Give back the data below line for line without changing anything, and leave out the pictures.

* Begin *

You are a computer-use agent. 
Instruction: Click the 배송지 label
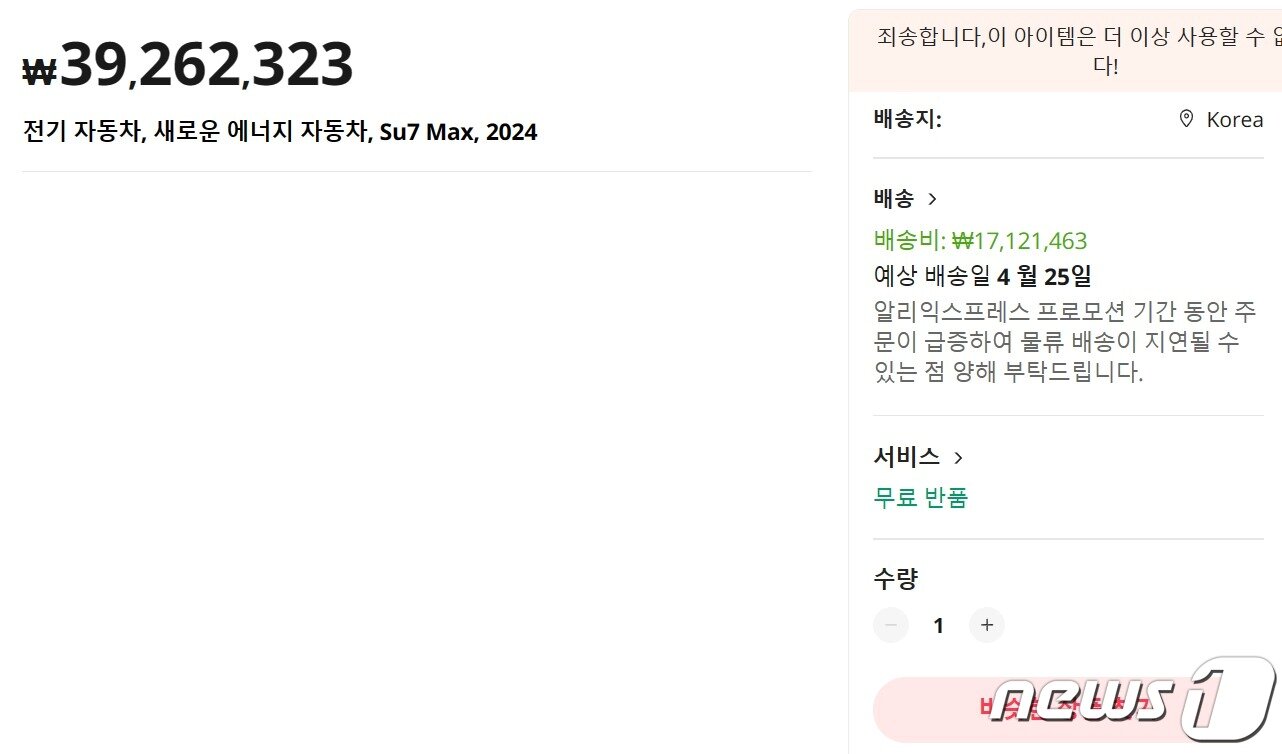[x=907, y=120]
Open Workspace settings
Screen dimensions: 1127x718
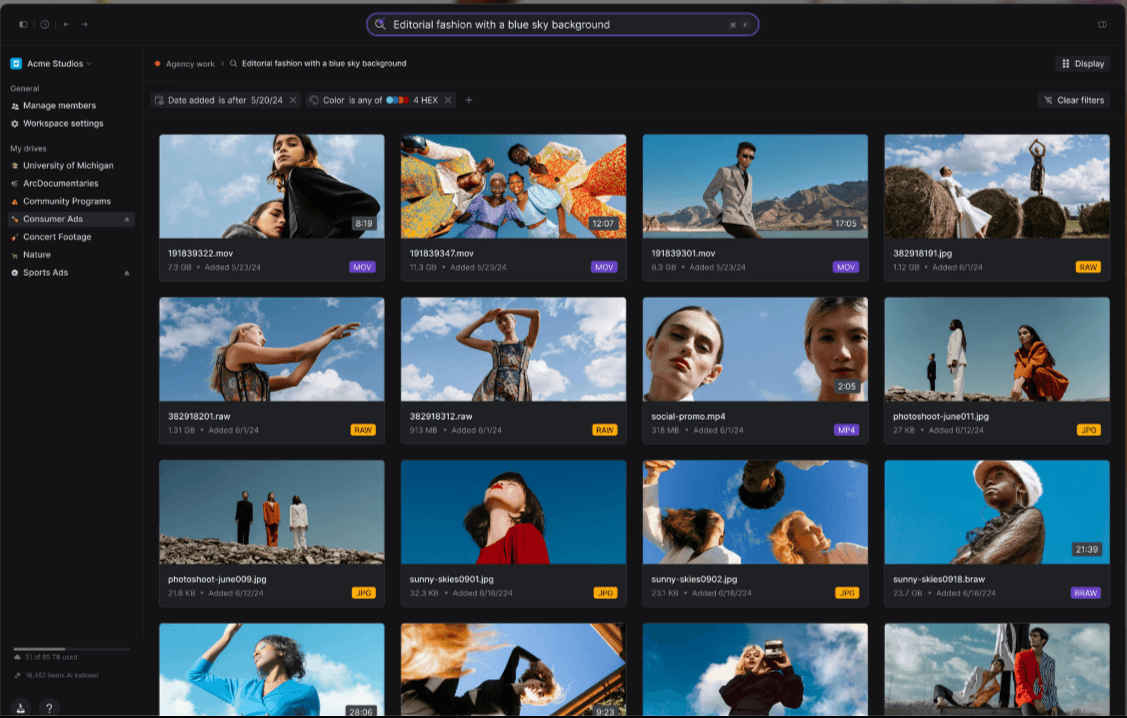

* End *

**Exercise solution**.
You are a computer-use agent. 
Instruction: Click the 배송지 label
[x=907, y=120]
Open Workspace settings
Screen dimensions: 1127x718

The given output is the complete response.